Da molto tempo sono
convinto che la nostra sia una città la cui struttura profonda è, mi si
consenta la semplificazione, cattolica e contadina. Questi elementi sono,
evidentemente, complessi, ed ogni lettura riduzionistica rischia non solo di
rivelarsi incompleta ma anche foriera di scelte sbagliate, dal punto di vista
concreto, etico e politico. Se quel che scrivo è vero, necessariamente una
trasformazione strutturale di Benevento passa attraverso la ridefinizione di
questi due ambiti, in particolare attraverso una “riforma religiosa”.
Metto insieme alcuni
elementi, necessariamente incompleti, ma la mia riflessione potrebbe portare
altri ad intervenire e a complicare i punti di vista.
Qualche settimana fa, al
Collegio La Salle si è svolta una Settimana di educazione alla cittadinanza
(cui io stesso ho partecipato) chiusa da padre Alex Zanotelli, emblema di un
cristianesimo testimoniale, “de” e “per” gli ultimi, impegnato da anni nelle
battaglie per i beni comuni.

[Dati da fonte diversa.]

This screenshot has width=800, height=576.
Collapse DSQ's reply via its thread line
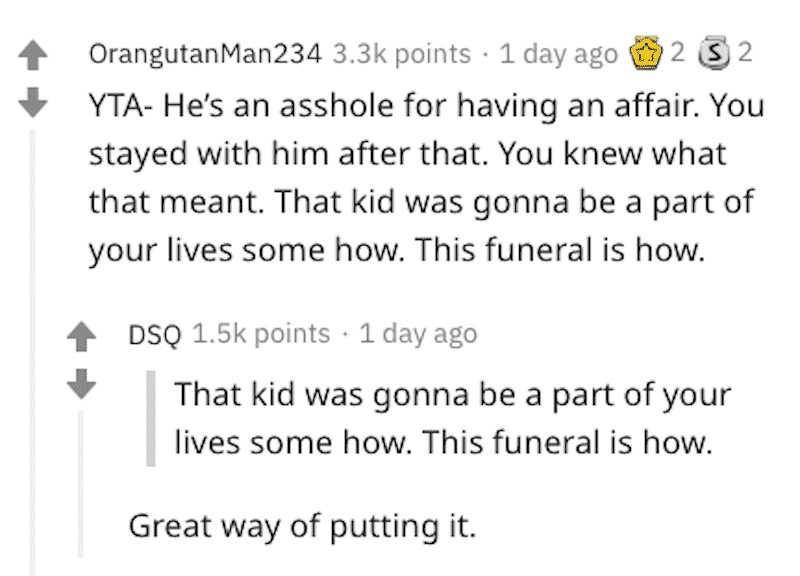81,484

Qualche giorno fa, i Focolarini hanno invitato a
dialogare Piero Coda e Vincenzo Vitiello. Il teologo ha sostenuto tesi
estremamente provocatorie, rimarcando come la dimensione “dialogica” interna
alla Trinità preluda ad una civiltà del dialogo e dell’accoglienza; il filosofo
ha aperto a tesi (quella dell’assoluta alterità di Dio) di chiara matrice
barthiana e, in genere, luterana. Fra qualche giorno si svolgerà un seminario,
organizzato da Millennivm (il cui scopo è «la rinascita dei due elementi
fondanti le comunità umane: il Popolo e la Tradizione»), dedicato a Plinio
Corrêa de Oliveira, teologo reazionario, il cui pensiero a Benevento è stato
divulgato da padre Antonio Di Monda (che ho conosciuto e frequentato, grazie a
Mario Pasquariello), la cui eredità teologica viene perpetuata dai molti discepoli
che insegnano nelle scuole e svolgono attività intellettuali. Sullo sfondo
resta, per ora, la traduzione “politica” del cattolicesimo beneventano. Cosa
ben misera appare, se osserviamo il desolante panorama emerso dalle ultime
elezioni amministrative. Ma negli ultimi anni la Chiesa ha rilanciato in grande
stile gli apparati di formazione di un nuovo ceto politico cattolico (in
particolare attraverso le Università Cattoliche), e di questo si parlerà in un
incontro previsto per il 23 marzo.
È possibile
interpretare questi dati? A me pare, e lo dico non da semplice osservatore, ma
sentendomi certo non cattolico, forse neanche cristiano ma sicuramente
“gesuano”, e, dunque, in qualche modo, titolato a parlare “dall’interno” di un
processo di revisione critica dell’identità comunitaria originaria, a me pare,
dicevo che sia in atto uno scontro importante tra due visioni entrambe
“estreme” del cattolicesimo, tra le quali si colloca la consueta “palude” delle
anime pie, dei piolatri, degli acquiescenti, dei farisei. C’è una Benevento
cattolica, più realista del re, che legge ancora De Maistre e se ne entusiasma,
una Benevento senz’altro “docta”, ma anche “assolutista”, priva di dubbi, in
una parola: integralista. Una di queste persone (ma è ovvio che non sto generalizzando),
a me che gli facevo notare che Gesù era ebreo, lasciandomi letteralmente senza
parole, una volta mi disse che per lui il cattolicesimo era la religione
ariana… Fabrizio De Andrè di loro scrisse ne Il testamento di Tito: «Lo
sanno a memoria il diritto divino, e scordano sempre il
perdono». C’è un’altra Benevento, che negli anni passati io ho ammirato
soprattutto in persone come Domenica Zanin. Grazie a sacerdoti coraggiosi come
don Salvatore Soreca questo cattolicesimo può finalmente mettere radici,
sostituendo alle parole della “verità” quelle della “carità”, alle certezze
dogmatiche le contaminazioni e le aperture. Ovviamente, questo è il mio
auspicio. Se ciò accadrà, se la “religione”, ritrovando il suo nucleo
spirituale, tornerà a “rilegare” una comunità non chiusa ma accogliente, dischiusa
all’alterità, tutta la nostra città ne sarà ravvivata, trasfigurata.
Jehosua Ben Joseph, lo straordinario predicatore contadino che
annunciava l’imminenza del regno di Dio, nel linguaggio della sua formazione lo
paragonava al granello di senapa. Il cristianesimo, se vissuto integralmente
(non integralisticamente!) può essere il motore di una trasformazione radicale
delle persone e delle comunità. Soprattutto in una realtà come la nostra.